How do cover letters work to get a job in the game industry?
Nothing makes my eyes glaze over faster than an obviously copy-pasted cover letter. You need to humanize yourself and be as real as possible.
Be up front that you are a rookie looking to break in. Let them know you are excited to learn the ropes and you are willing to do absolutely any task that comes your way. And be ready to present your advantages as a junior artist!
And if you do hear back from someone in the negative, thank them for their time and let them know that you appreciate them letting you know that it is a no go. Enthusiasm goes a long way!
I don’t recommend fanboy/girling over the company you are applying to. That always makes me wonder if the person is ready for an actual job, or if they still think that making video games is like playing video games.
Regardless, keep your cover letter short, and include your email and portfolio link. When I say short, I usually won’t read anything more than five sentences. Make the link to your portfolio prominent – that’s what really counts.
I didn’t get any responses to my job applications!
If you are like most people, you will get zero responses. This is disheartening!
First, if your portfolio isn’t up to snuff, then no one will bother with you. I’ll talk about that in a later post.
However, there are other reasons you may not have heard back. Remember how I mentioned that game industry jobs are in high-demand? You may be a qualified candidate, you may have a good portfolio, and still hear nothing back. There are just so many other candidates!
You have to think of finding a job as a numbers game. The average person has a handful of careers (between 5 and 15, depending on how you count) over a lifetime.
If you work for 40 years and you have 10 career changes, that means you’ll find one new job every four years.
That should give you an idea of the rarity of finding a new job. It’s hard! You are going to get hundreds, or even thousands of NOs!
But you only need one yes.
It’s easy to get discouraged. It’s hard for an artist not to take it personally if they aren’t getting hired – I must be a bad artist! But you need to keep the personal out of it. Think of your job search as a job in itself. Keep at it, day after day, week after week, month after month, the same way you would a real job.
What about networking?
If there’s a shortcut to finding a job, it’s networking. Find meetups or IGDA events that you can attend, or go to GDC or other conferences. Actually talking to people has better results.
If you are going to do this, avoid the big mistake everyone makes – DON’T ASK FOR A JOB! I’ve been approached by people and literally the first words out of their mouth are ‘can you get me a job?’ Way to make me feel like a piece of meat, pal!
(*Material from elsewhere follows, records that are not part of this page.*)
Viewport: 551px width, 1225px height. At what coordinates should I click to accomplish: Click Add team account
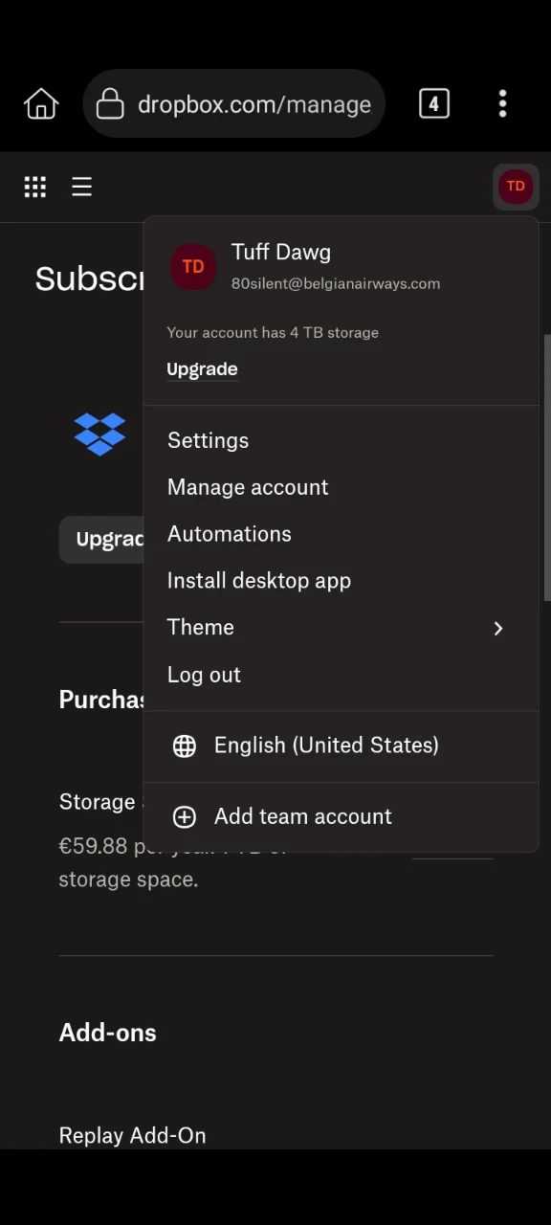click(302, 816)
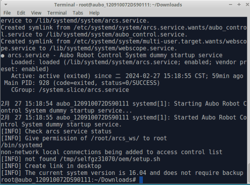Click the arcs.service status bullet dot
Screen dimensions: 250x185
click(3, 55)
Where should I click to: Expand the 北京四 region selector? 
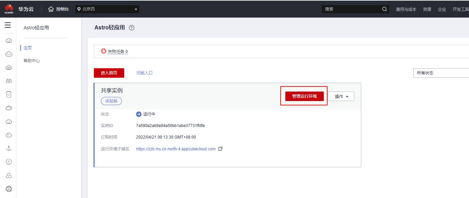pos(107,9)
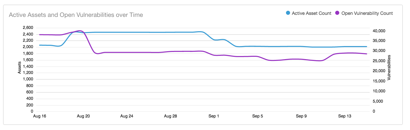Viewport: 410px width, 130px height.
Task: Click the chart title about Active Assets
Action: 76,15
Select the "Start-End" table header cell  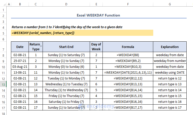click(66, 47)
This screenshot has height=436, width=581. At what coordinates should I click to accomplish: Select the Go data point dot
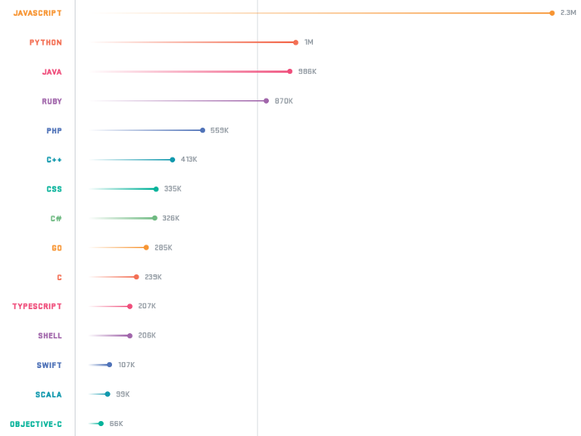click(146, 248)
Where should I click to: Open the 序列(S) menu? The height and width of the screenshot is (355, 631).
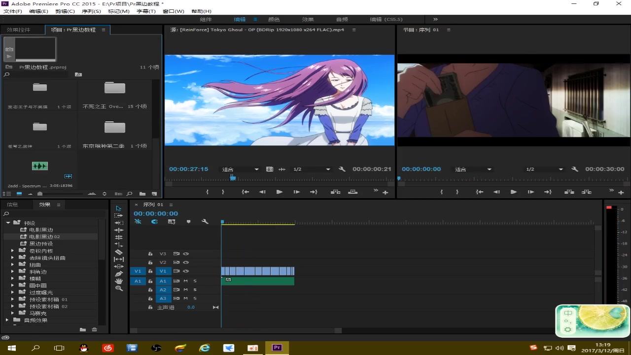tap(91, 11)
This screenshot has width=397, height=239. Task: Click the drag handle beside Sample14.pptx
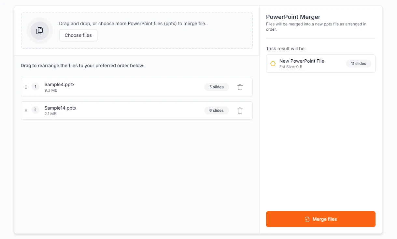point(26,111)
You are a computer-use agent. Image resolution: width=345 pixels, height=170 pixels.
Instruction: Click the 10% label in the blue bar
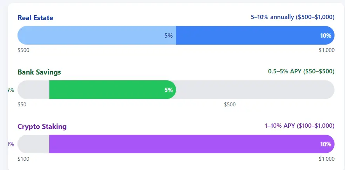point(326,36)
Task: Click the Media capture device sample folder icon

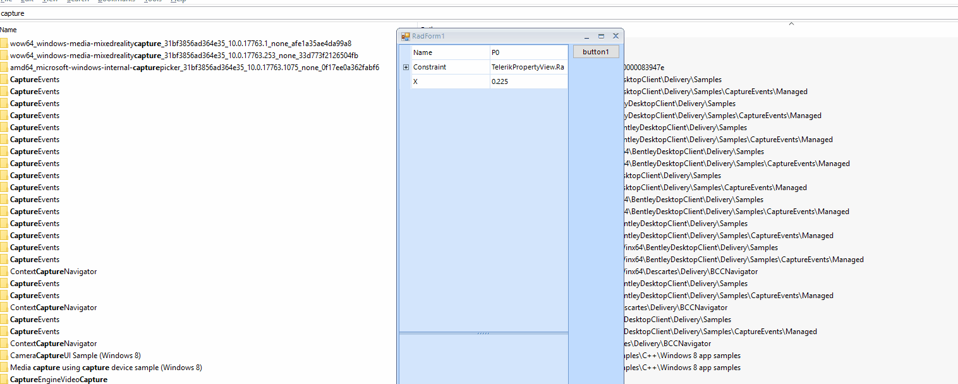Action: click(4, 368)
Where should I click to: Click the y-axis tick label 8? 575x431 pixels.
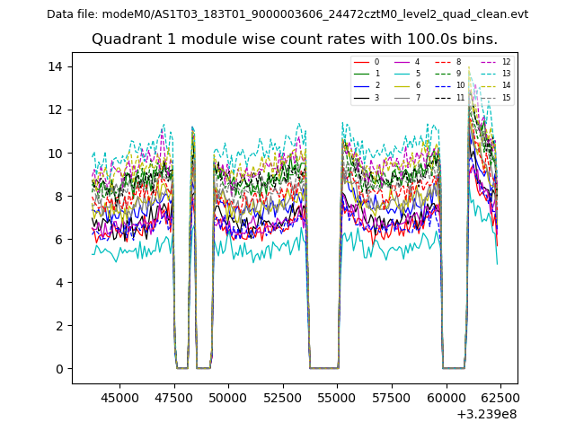[59, 197]
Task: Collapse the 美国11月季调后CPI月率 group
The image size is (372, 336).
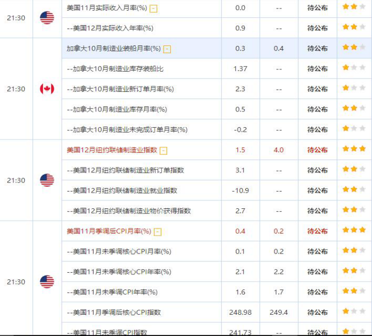Action: [x=157, y=231]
Talk to the person. Ask them about their job, what they do. And be upfront about what you’re looking for. Tell them you’re looking for a job, but ask them for advice. What worked for them? What do they look for when hiring people?
Ask them if you can email them for tips or portfolio reviews. If you’re lucky, they’ll say yes. Be careful not to abuse their time. Make it clear you understand they are a busy professional and you appreciate any advice they can give.
Hopefully by establishing this kind of relationship, you can get good mentorship and feedback – and if it turns out that person suddenly needs a junior artist, there’s a good chance you’ll be the first person they think of. This is, in fact, the way I hired a lot of junior artists.
What about school?
School can be a good in – if your professors are also professionals. All the tips about networking apply here. Being able to scout talent is one of the big benefits of teaching.
Persistence is key
That’s the terrain – these jobs are in high demand, you have a lot of competition, and the employer can be picky. The odds are stacked against you.
The key is to be persistent – to keep after it, day after day, regardless of rejection.